INPUT DATA Block Start

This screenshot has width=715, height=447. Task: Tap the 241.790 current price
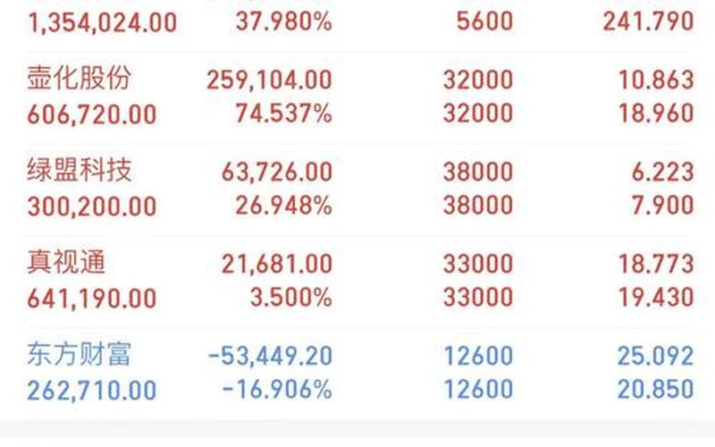[649, 21]

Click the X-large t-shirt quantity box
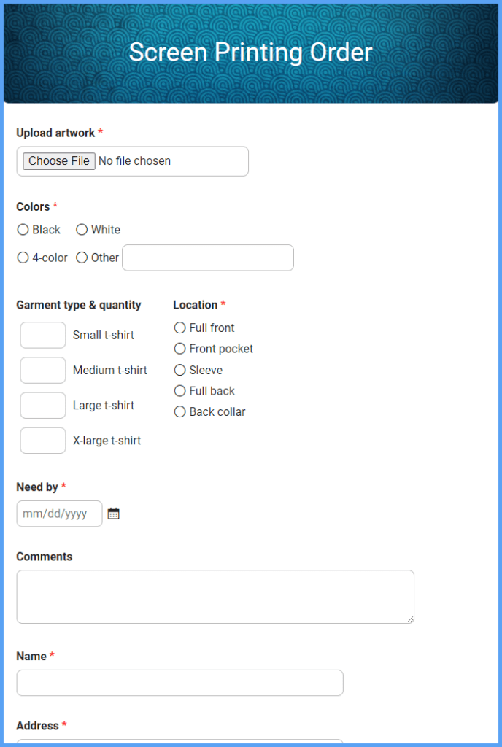coord(43,441)
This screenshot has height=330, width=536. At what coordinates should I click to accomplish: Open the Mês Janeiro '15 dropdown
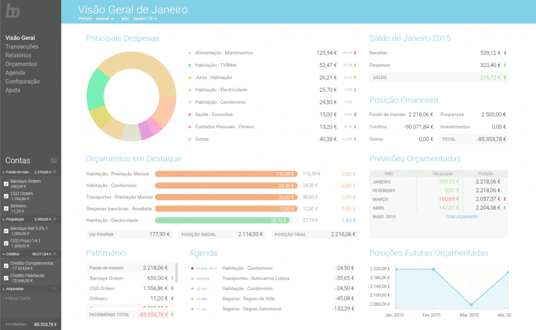point(145,19)
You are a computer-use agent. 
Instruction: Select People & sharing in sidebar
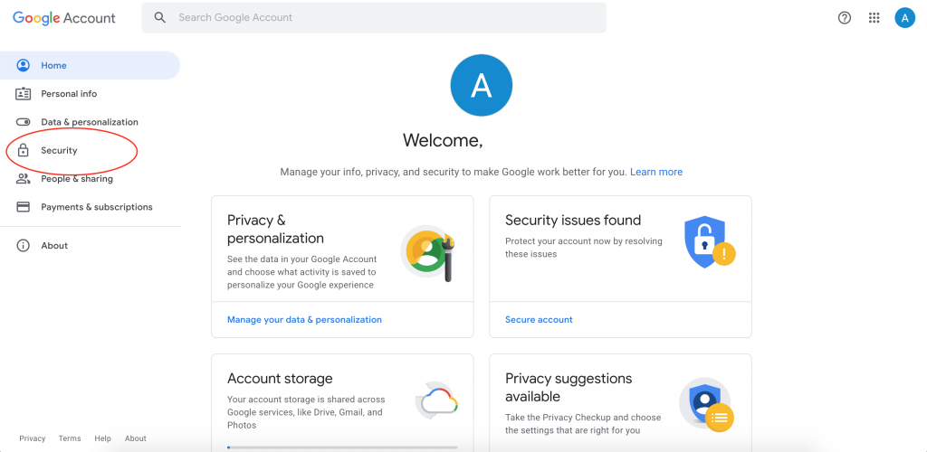click(x=76, y=179)
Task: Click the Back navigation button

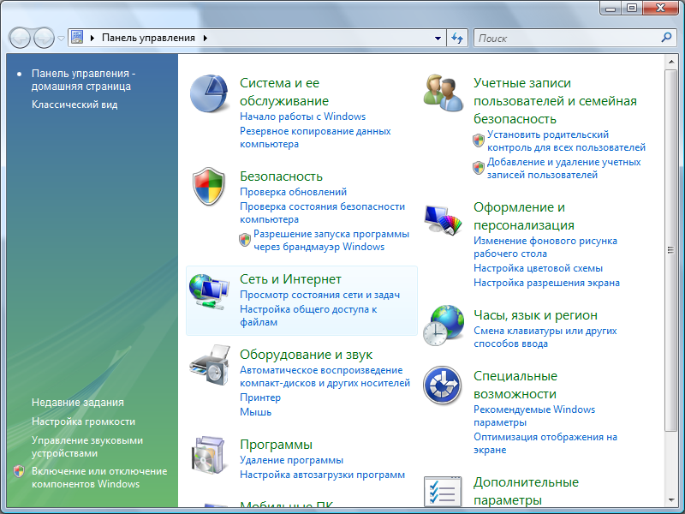Action: 20,38
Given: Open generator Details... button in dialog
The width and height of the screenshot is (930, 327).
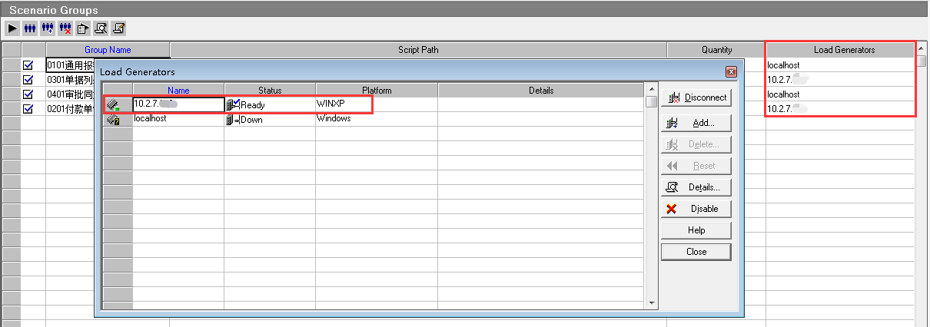Looking at the screenshot, I should (x=696, y=187).
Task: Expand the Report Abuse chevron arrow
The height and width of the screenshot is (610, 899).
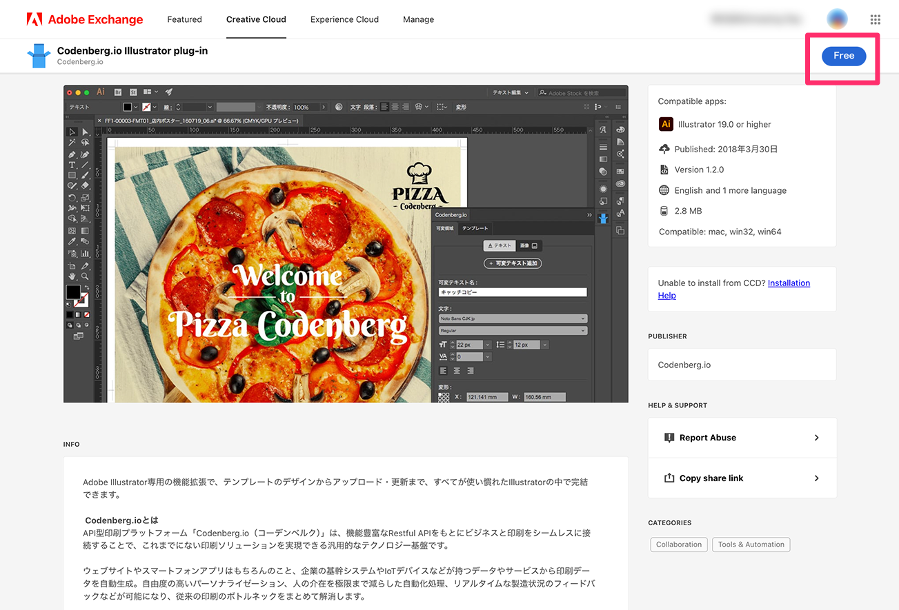Action: click(816, 438)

INPUT DATA Block End

Each record above must be set down again unchanged, with its pictures left out.

FINAL ANSWER >>
This screenshot has width=715, height=447. Task: Tap the 241.790 current price
[649, 21]

Click the X-large t-shirt quantity box
coord(43,441)
This screenshot has height=330, width=536. At what coordinates should I click to accomplish: Open the Mês Janeiro '15 dropdown
point(145,19)
You are a computer-use agent. 
Instruction: Select People & sharing in sidebar
click(x=76, y=179)
Task: Click the Back navigation button

Action: 20,38
Given: Open generator Details... button in dialog
The width and height of the screenshot is (930, 327).
Looking at the screenshot, I should (x=696, y=187).
Task: Expand the Report Abuse chevron arrow
The height and width of the screenshot is (610, 899).
Action: click(816, 438)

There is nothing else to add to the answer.